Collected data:
******

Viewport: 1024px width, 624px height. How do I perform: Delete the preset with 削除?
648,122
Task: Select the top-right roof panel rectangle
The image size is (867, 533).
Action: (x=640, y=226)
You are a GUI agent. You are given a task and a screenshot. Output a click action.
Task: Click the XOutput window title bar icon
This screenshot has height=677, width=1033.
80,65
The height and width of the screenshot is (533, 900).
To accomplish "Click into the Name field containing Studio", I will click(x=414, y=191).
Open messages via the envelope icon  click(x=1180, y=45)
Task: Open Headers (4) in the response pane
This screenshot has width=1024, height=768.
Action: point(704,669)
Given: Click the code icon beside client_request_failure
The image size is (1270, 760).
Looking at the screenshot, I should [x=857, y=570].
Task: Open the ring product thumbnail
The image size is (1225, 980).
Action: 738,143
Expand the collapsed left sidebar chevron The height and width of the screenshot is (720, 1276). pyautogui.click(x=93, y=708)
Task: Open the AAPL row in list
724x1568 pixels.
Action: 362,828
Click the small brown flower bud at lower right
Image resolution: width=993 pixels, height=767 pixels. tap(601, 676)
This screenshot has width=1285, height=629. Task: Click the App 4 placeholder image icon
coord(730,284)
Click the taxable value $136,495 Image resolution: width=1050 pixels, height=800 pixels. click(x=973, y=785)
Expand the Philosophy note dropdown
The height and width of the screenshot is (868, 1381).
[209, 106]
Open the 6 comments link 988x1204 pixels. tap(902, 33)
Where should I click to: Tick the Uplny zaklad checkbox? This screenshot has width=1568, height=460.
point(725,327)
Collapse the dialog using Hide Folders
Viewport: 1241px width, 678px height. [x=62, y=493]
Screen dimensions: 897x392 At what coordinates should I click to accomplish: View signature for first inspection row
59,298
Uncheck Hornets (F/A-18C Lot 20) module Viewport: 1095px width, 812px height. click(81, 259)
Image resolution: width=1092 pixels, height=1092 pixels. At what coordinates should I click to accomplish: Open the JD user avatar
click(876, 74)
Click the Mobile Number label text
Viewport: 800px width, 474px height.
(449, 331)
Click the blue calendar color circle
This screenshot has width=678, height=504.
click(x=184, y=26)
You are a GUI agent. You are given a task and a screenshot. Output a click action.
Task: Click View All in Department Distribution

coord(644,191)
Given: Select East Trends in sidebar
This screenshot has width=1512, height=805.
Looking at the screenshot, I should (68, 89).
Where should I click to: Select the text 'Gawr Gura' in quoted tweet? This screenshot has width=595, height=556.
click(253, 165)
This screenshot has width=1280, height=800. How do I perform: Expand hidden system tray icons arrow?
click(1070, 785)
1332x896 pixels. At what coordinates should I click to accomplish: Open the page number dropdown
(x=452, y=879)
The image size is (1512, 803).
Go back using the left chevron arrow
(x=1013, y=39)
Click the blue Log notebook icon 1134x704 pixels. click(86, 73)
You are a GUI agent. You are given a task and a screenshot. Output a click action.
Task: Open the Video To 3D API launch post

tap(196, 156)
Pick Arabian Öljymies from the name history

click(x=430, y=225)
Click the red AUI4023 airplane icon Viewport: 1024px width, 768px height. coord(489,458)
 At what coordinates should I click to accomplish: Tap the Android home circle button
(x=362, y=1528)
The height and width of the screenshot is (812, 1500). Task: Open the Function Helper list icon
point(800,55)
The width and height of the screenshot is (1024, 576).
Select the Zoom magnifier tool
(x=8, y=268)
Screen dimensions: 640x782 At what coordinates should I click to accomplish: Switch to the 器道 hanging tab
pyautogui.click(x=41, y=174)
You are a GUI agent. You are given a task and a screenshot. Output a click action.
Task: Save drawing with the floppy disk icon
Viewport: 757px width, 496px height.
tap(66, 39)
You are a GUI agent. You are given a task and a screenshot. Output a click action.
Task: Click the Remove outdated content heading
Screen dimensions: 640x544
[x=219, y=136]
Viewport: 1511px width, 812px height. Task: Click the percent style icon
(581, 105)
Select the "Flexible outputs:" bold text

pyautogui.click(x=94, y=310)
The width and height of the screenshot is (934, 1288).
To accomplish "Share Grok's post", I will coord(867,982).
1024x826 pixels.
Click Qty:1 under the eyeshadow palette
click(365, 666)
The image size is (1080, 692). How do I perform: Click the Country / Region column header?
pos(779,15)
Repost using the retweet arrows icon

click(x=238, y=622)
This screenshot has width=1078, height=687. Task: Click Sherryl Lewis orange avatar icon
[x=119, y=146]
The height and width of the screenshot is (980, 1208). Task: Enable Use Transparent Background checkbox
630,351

******

Please show the lines in the entries above that hold the string "sidebar".

* **OUTPUT FOR THIS EXERCISE**:
Expand the collapsed left sidebar chevron The height and width of the screenshot is (720, 1276). pyautogui.click(x=93, y=708)
Given: Select East Trends in sidebar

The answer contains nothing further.